Funny Games opens innocently enough with an overhead view of a car on the highway, boat in tow and opera streaming from the speakers on the radio. Ann (Naomi Watts), George (Tim Roth) and their young son Georgie (Devon Gearhart) are headed to their vacation home on Long Island. So far, so good! Like many car-bound folks, they’re playing road-trip games, but instead of hunting for license plates from Pennsylvania and Nebraska, they’re guessing who’s singing arias. We get it - they’re young, affluent professionals (once known derogatorily as “yuppies”). George guesses the vocals belong to Tebaldi, although I would have put money on Maria Callas. I too remember playing car games like that with my sons, only our level of sophistication ended at whether we were listening to The Beach Boys or Jan and Dean.

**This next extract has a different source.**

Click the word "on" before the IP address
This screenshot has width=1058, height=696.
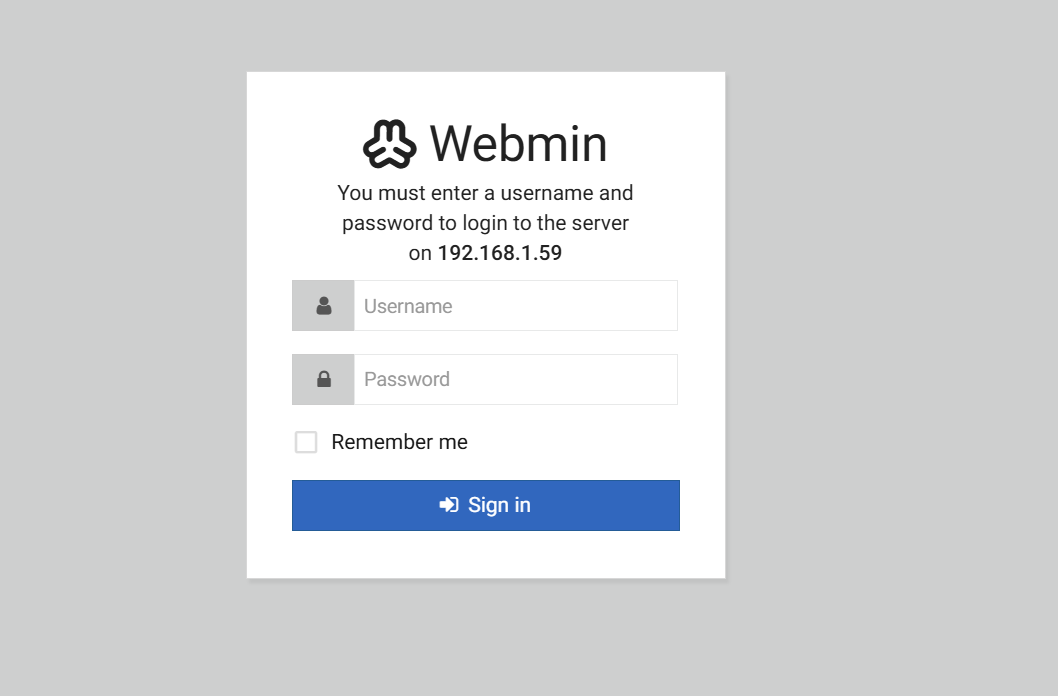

Next comes a riff from from Atalanta by Handel. Good guess, George! This guy knows his tenors from baritones. And then the music abruptly segues into auditory violence, a precursor of what’s to come. Just as the familiar “da-dum, da-dum, da-dum” refrain from Jaws alerts us to a transition, our ears are assaulted with trash metal music, compliments of John Zorn. Oh, oh, we’re in trouble now. If this was the Twilight Zone, I’d cue Rod Serling.
It starts off as a perfect day in paradise, or is it? As they approach the driveway of their vacation home, Ann and George spy neighbors standing in their garden accompanied by two young men. Chatting amicably from a distance, they make a date to play golf the next morning, but note that something is amiss. She can’t quite put her finger on it, but Ann senses something is not quite right. Dismissing her own uneasiness, she begins to make dinner, while her husband and son are busy readying their sailboat. Suddenly, the neighbors’ polite guest Peter (played with just the right amount of creepiness by Brady Corbet) materializes at the kitchen door seeking eggs for dinner. Decked out in all white, including gloves, the uber-polite young man looks out of place. It must be the gloves. Ann is leery about his sudden presence and inquires how he managed to get onto their property, since they have remote-controlled iron gates. “Through the hole in the fence,” Peter explains. What should have been a simple interaction, degenerates into brutality and unmitigated violence. Like Ann and George, from this point on, we are held captive.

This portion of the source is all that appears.